The latest Tesla earnings report is due out on Wednesday, Jan. 30, and it could be a pivotal day for the company.
Despite reporting a profit during its Q3 earnings last quarter, the company has taken a series of hits leading up to its Q4 earnings report.
Last week, Tesla Inc. (NASDAQ: TSLA) slashed its earnings forecast for the fourth quarter and announced plans to cut its workforce by roughly 7% and cut car prices by $2,000 to drum up demand.
The news sent the company’s stock down over 13% in just one trading session, as investors worried about Tesla’s future. Then, RBC Capital downgraded the stock this week, sending shares down another 2%.
That’s setting the stage for Q4 earnings. Will Tesla report a second straight quarter of profits, or will weak guidance sink the stock even more?
But this earnings report won’t be the bombshell many investors expect it to be.

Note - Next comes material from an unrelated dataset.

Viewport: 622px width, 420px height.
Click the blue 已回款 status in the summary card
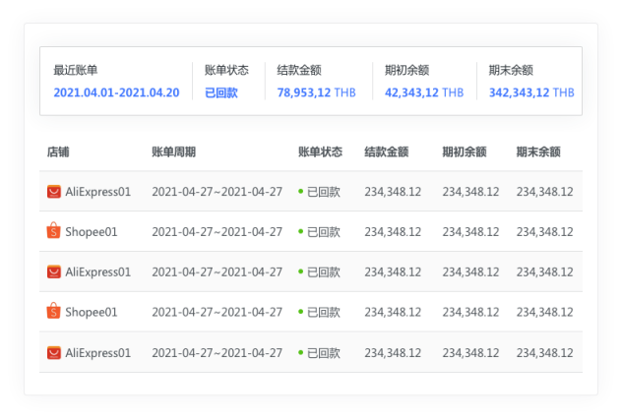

You see, Tesla is on the verge of a revolutionary transformation – one that could push the company’s stock to new highs…
Tesla Auto Is Just the Tip of the Iceberg
In his letter to shareholders earlier this month, Tesla CEO Elon Musk said Tesla faces an uphill battle in making its products accessible to the general market.
“We face an extremely difficult challenge: making our cars, batteries, and solar products cost-competitive with fossil fuels,” he wrote. “While we have made great progress, our products are still too expensive for most people.”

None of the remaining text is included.